**Provided passage**:
__________
- Freight rates for the world’s biggest tankers shot up in September on a series of geopolitical events.
- Freight rates spiked on September 25 from $18,500 to almost $30,000 a day.
- This rise happened after President Trump put sanctions on tankers run by a unit of Chinese state-owned Cosco Shipping Energy Transportation Co.
According to an article published in the Wall Street Journal, vessel operators are holding back on ordering new ships and forecasts suggest an oil supply glut will persist in early 2020.
Exporters and customers used to high shipping costs
Freight rates for the world’s biggest tankers shot up in September on a series of geopolitical events and are still hovering near the highest levels in a decade even after ticking down in the fall. Tighter capacity in shipping markets and longer sailings as fuel-buying countries look to more far-flung markets for crude will likely keep freight rates high well into 2020, according to the chiefs of two of the world’s biggest tanker companies.
Orders for new ships are running near decade lows, according to data from the world’s biggest yards, suggesting crude shipping will remain a seller’s market into next year.
__________
**Data below**:
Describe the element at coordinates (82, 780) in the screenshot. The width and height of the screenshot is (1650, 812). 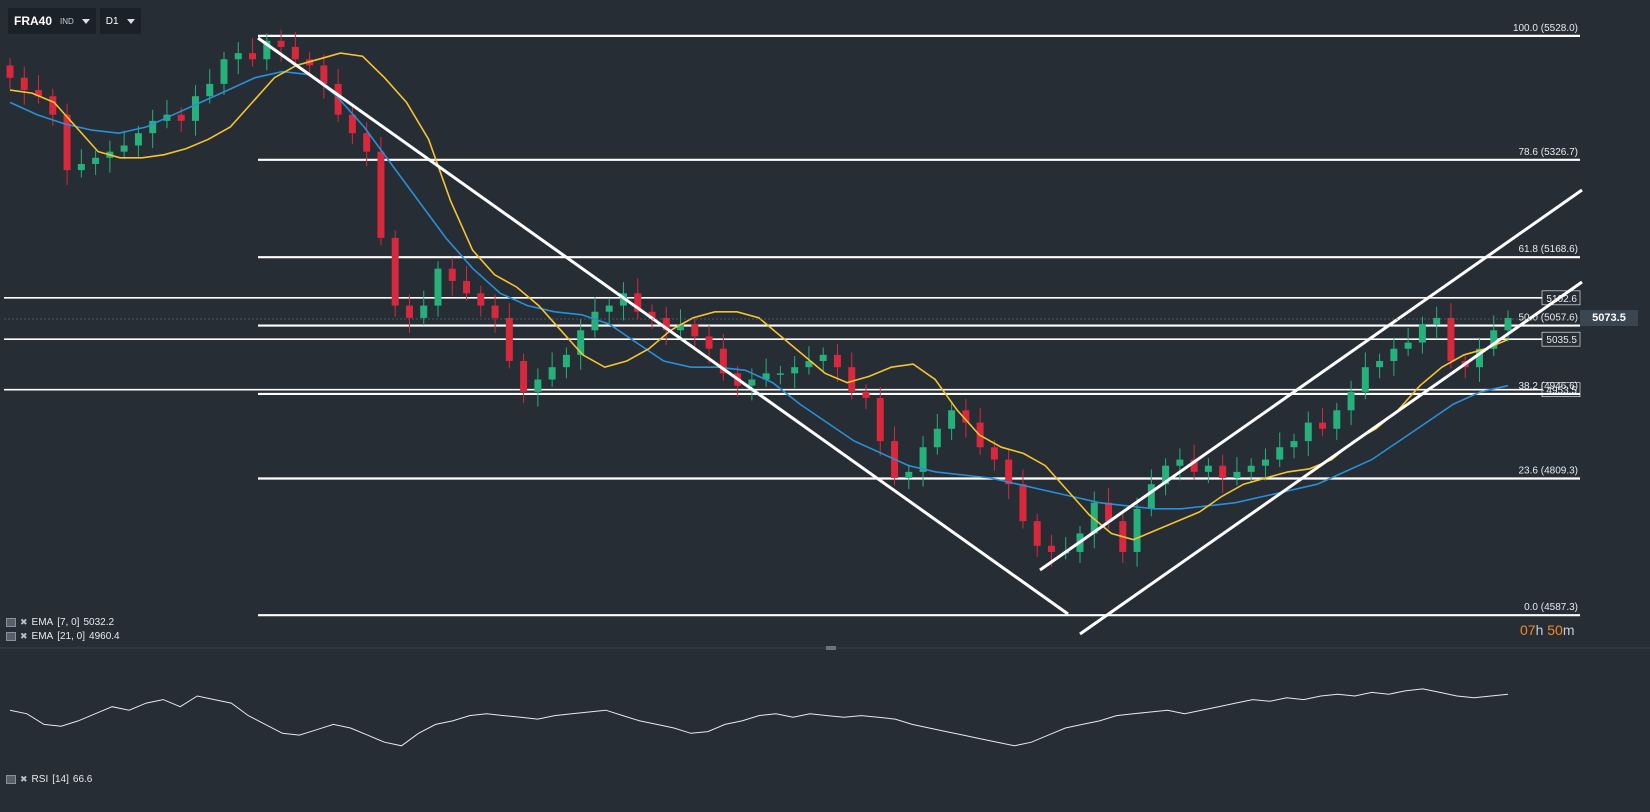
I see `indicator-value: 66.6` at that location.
__________
**Your tasks**:
1. Answer these about the passage on tanker freight rates:
(a) On September 25, freight rates rose from what daily figure to what daily figure?
(b) Tankers run by a unit of which company were put under sanctions by President Trump?
(c) What does data from the world's biggest yards show about orders for new ships?
2. From the passage on tanker freight rates, extract word for word the part that opens with the words "- Freight rates for" and closes with "Energy Transportation Co.".

**Answers for each item**:
1.
(a) From $18,500 to almost $30,000 a day.
(b) Chinese state-owned Cosco Shipping Energy Transportation Co.
(c) They are running near decade lows.

2.
- Freight rates for the world’s biggest tankers shot up in September on a series of geopolitical events.
- Freight rates spiked on September 25 from $18,500 to almost $30,000 a day.
- This rise happened after President Trump put sanctions on tankers run by a unit of Chinese state-owned Cosco Shipping Energy Transportation Co.